#### TESTO CITATO

I reclami riguardano in primo luogo la difficoltà di recedere da un servizio che è diverso da quanto ci si aspettava: «Molti consumatori» spiega Mimmi «vengono convinti ad abbonarsi a un servizio quando rispondono a una telefonata, in cui le informazioni non sono del tutto complete e dove basta un ‘sì’ per accettare le clausole del contratto. Oppure quando si fermano davanti a un banchetto in un supermercato, dove l’utente viene indotto a fare una scelta poco consapevole». Quando il consumatore si rende conto di aver commesso uno sbaglio e vuole recedere dal contratto, non dovrebbe incontrare particolari ostacoli, in particolare entro i 14 giorni dalla adesione: la legge sulla concorrenza n.124 approvata il 4 agosto 2017 prevede che «le modalità utilizzabili dal soggetto contraente che intenda recedere da un contratto stipulato con operatori di telefonia e di reti televisive e di comunicazione elettronica, nonché in caso di cambio di gestore, devono essere semplici e di immediata attivazione e devono seguire le medesime forme utilizzabili al momento dell'attivazione o dell'adesione al contratto». In altre parole, se l’utente ha sottoscritto un contratto con una telefonata o con un clic, deve poter recedere con una telefonata o con un clic. «Invece le aziende spesso pretendono ancora l’invio di raccomandate, addirittura con ricevuta di ritorno» sottolinea Mimmi. Aggiunge Emilio Viafora, presidente di Federconsumatori: «Per bloccare un abbonamento con rinnovo automatico occorre inviare una raccomandata entro una certa data: poiché non posso sapere quando la lettera arriverà e se rispetterà i termini, devo necessariamente spedirla in anticipo e con ricevuta di ritorno. Altro che disdire con un clic!»
Offerta poco chiara
Oltre alla farraginosità del recesso entro i 14 giorni, i consumatori puntano l’indice contro il malcostume dell’abbonamento scontato che poi diventa carissimo. Di che cosa si tratta? Semplice: il cliente aderisce a un’offerta che viene presentata di solito in modo poco chiaro, pagando un prezzo nettamente inferiore a quello standard. Cessata la fase promozionale, il prezzo si impenna e se l’abbonato vuole uscire, scopre di aver firmato un contratto biennale: per chiuderlo deve pagare una penale particolarmente salata. «Una delle nostre battaglie» ricorda Mimmi «è far sì che queste condizioni siano ben chiarite in occasione della firma del contratto, non basta che siano scritte nei documenti».

########
#### DATI GREZZI

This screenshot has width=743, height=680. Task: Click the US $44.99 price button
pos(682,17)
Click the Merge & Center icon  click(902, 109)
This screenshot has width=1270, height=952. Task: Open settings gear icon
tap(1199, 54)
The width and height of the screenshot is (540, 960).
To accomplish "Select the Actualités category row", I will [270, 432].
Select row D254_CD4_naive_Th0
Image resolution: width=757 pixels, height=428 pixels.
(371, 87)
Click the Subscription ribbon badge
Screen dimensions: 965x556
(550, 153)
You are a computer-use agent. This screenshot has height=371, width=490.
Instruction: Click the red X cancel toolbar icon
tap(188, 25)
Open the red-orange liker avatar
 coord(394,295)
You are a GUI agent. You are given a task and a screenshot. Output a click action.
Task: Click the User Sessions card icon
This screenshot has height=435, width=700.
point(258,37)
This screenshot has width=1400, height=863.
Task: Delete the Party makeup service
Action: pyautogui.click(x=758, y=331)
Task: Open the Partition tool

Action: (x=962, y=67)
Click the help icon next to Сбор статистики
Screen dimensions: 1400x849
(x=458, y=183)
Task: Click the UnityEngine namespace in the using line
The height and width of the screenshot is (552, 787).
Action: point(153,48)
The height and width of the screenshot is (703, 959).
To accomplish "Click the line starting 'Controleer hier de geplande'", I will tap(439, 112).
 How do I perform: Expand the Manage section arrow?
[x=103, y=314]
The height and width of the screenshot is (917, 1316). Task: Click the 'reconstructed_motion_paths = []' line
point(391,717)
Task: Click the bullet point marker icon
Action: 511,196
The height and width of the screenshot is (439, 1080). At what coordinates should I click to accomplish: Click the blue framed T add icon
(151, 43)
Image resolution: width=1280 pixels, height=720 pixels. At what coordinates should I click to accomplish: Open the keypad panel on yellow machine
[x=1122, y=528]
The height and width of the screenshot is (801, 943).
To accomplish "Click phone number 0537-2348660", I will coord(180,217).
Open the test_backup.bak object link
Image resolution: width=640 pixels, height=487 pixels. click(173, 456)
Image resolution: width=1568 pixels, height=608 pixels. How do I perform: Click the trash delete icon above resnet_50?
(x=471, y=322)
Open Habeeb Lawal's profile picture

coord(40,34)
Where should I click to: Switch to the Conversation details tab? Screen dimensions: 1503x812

########

- _CONSEGNA_
Nel testo citato sui reclami dei consumatori, quali caratteristiche devono avere le modalità di recesso secondo la legge n.124 del 4 agosto 2017?

- _RISULTATO DELL'ESERCIZIO_
Devono essere semplici e di immediata attivazione e seguire le stesse forme usate al momento dell'attivazione o dell'adesione al contratto.